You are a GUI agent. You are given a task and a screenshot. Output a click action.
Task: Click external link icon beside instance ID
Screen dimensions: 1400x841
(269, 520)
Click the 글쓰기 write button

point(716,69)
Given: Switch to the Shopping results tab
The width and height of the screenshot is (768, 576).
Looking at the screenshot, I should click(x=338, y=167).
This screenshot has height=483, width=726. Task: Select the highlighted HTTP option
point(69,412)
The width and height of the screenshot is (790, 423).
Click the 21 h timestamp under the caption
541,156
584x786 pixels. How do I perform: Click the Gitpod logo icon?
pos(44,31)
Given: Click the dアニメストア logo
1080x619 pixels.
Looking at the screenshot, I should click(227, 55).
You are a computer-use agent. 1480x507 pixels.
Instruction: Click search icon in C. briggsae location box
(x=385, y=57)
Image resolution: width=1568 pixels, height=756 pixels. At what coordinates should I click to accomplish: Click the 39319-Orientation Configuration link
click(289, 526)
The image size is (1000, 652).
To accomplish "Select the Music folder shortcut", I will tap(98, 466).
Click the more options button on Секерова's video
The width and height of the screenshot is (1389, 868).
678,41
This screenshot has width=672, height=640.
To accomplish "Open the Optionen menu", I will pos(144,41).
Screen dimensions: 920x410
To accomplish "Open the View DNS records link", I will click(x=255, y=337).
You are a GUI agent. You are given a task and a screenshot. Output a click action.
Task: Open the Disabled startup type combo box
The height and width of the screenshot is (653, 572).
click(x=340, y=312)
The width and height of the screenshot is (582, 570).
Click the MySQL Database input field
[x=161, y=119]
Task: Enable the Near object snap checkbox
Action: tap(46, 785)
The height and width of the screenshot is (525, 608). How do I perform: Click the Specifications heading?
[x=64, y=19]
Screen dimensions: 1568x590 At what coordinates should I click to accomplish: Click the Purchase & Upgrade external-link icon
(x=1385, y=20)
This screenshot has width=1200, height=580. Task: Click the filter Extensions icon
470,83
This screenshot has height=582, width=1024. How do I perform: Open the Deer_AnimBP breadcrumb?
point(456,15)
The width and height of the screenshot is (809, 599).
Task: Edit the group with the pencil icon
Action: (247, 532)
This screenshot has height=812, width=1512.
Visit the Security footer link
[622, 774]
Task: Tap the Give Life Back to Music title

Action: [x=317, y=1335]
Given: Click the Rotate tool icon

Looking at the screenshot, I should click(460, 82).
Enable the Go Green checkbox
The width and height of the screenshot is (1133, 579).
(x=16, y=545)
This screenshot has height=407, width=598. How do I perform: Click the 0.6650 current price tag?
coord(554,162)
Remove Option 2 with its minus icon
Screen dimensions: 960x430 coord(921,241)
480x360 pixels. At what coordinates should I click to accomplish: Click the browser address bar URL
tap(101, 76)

************

#### The exercise
Copy every one of the rows above line for line, keeping the wording, spacing, and line breaks unchanged.

#### Reply to the task
You are a GUI agent. You are given a task and a screenshot. Output a click action.
Task: Click external link icon beside instance ID
Screen dimensions: 1400x841
(269, 520)
Click the 글쓰기 write button

point(716,69)
Given: Switch to the Shopping results tab
The width and height of the screenshot is (768, 576).
Looking at the screenshot, I should click(x=338, y=167).
This screenshot has height=483, width=726. Task: Select the highlighted HTTP option
point(69,412)
The width and height of the screenshot is (790, 423).
Click the 21 h timestamp under the caption
541,156
584x786 pixels. How do I perform: Click the Gitpod logo icon?
pos(44,31)
Given: Click the dアニメストア logo
1080x619 pixels.
Looking at the screenshot, I should click(227, 55).
You are a computer-use agent. 1480x507 pixels.
Instruction: Click search icon in C. briggsae location box
(x=385, y=57)
Image resolution: width=1568 pixels, height=756 pixels. At what coordinates should I click to accomplish: Click the 39319-Orientation Configuration link
click(289, 526)
The image size is (1000, 652).
To accomplish "Select the Music folder shortcut", I will tap(98, 466).
Click the more options button on Секерова's video
The width and height of the screenshot is (1389, 868).
678,41
This screenshot has width=672, height=640.
To accomplish "Open the Optionen menu", I will pos(144,41).
Screen dimensions: 920x410
To accomplish "Open the View DNS records link", I will click(x=255, y=337).
You are a GUI agent. You are given a task and a screenshot. Output a click action.
Task: Open the Disabled startup type combo box
The height and width of the screenshot is (653, 572).
click(x=340, y=312)
The width and height of the screenshot is (582, 570).
Click the MySQL Database input field
[x=161, y=119]
Task: Enable the Near object snap checkbox
Action: tap(46, 785)
The height and width of the screenshot is (525, 608). How do I perform: Click the Specifications heading?
[x=64, y=19]
Screen dimensions: 1568x590 At what coordinates should I click to accomplish: Click the Purchase & Upgrade external-link icon
(x=1385, y=20)
This screenshot has width=1200, height=580. Task: Click the filter Extensions icon
470,83
This screenshot has height=582, width=1024. How do I perform: Open the Deer_AnimBP breadcrumb?
point(456,15)
The width and height of the screenshot is (809, 599).
Task: Edit the group with the pencil icon
Action: (247, 532)
This screenshot has height=812, width=1512.
Visit the Security footer link
[622, 774]
Task: Tap the Give Life Back to Music title

Action: [x=317, y=1335]
Given: Click the Rotate tool icon

Looking at the screenshot, I should click(460, 82).
Enable the Go Green checkbox
The width and height of the screenshot is (1133, 579).
(x=16, y=545)
This screenshot has height=407, width=598. How do I perform: Click the 0.6650 current price tag?
coord(554,162)
Remove Option 2 with its minus icon
Screen dimensions: 960x430 coord(921,241)
480x360 pixels. At what coordinates should I click to accomplish: Click the browser address bar URL
tap(101, 76)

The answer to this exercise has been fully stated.